PROBLEM:
Copy the records below exactly, leaving out every picture.

LISTED ENTRIES:

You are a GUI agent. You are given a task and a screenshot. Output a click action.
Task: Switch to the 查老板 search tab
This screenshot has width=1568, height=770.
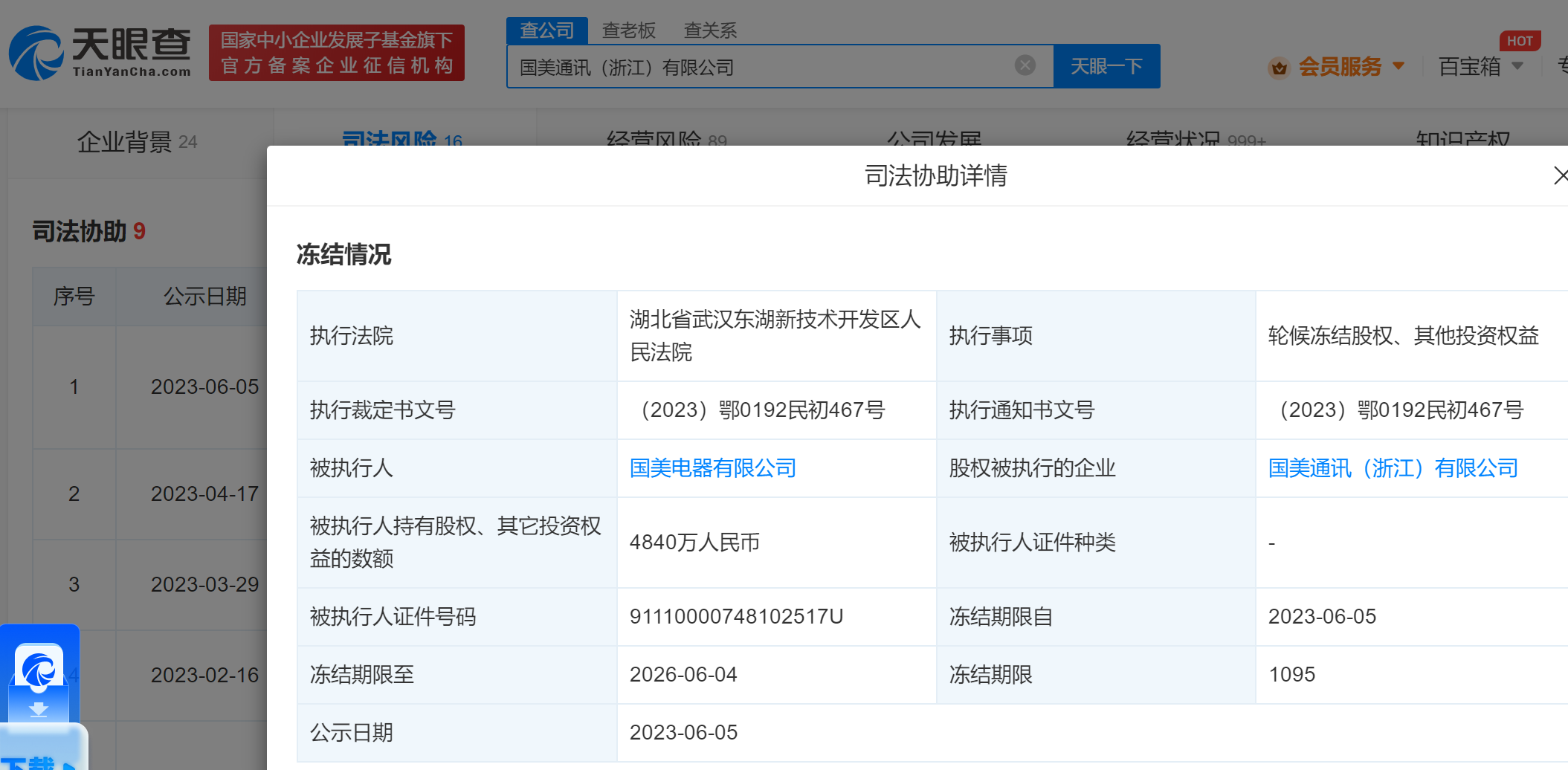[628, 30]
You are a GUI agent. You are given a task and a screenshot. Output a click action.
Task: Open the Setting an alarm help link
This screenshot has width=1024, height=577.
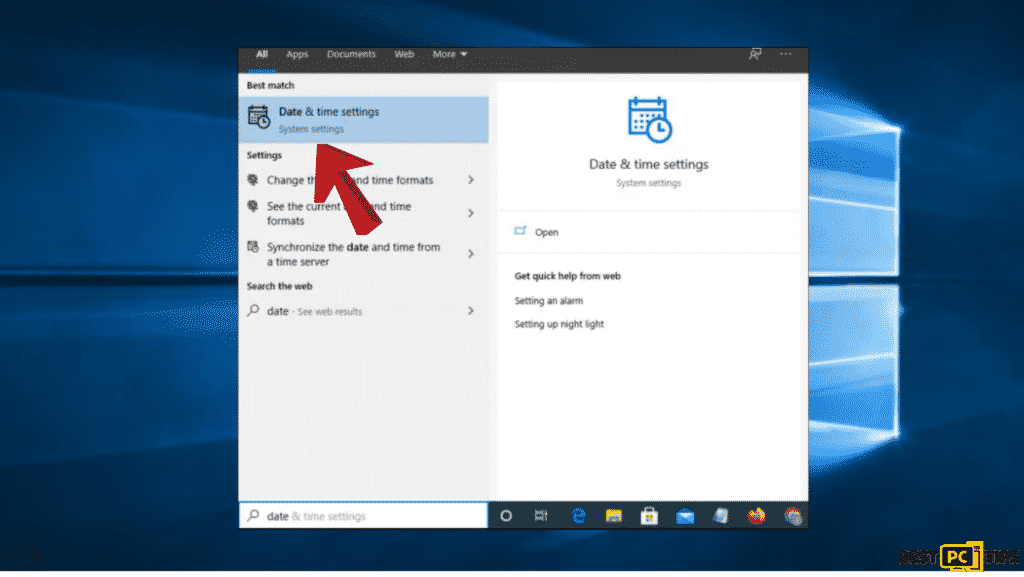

OUTPUT OF THE EXERCISE:
You are a GUI agent. You are given a task and a screenshot. Output a click action.
Task: Switch to the 查老板 search tab
This screenshot has width=1568, height=770.
[628, 30]
You are a GUI agent. You are given a task and a screenshot. Output a click action.
Task: Open the Setting an alarm help link
This screenshot has width=1024, height=577.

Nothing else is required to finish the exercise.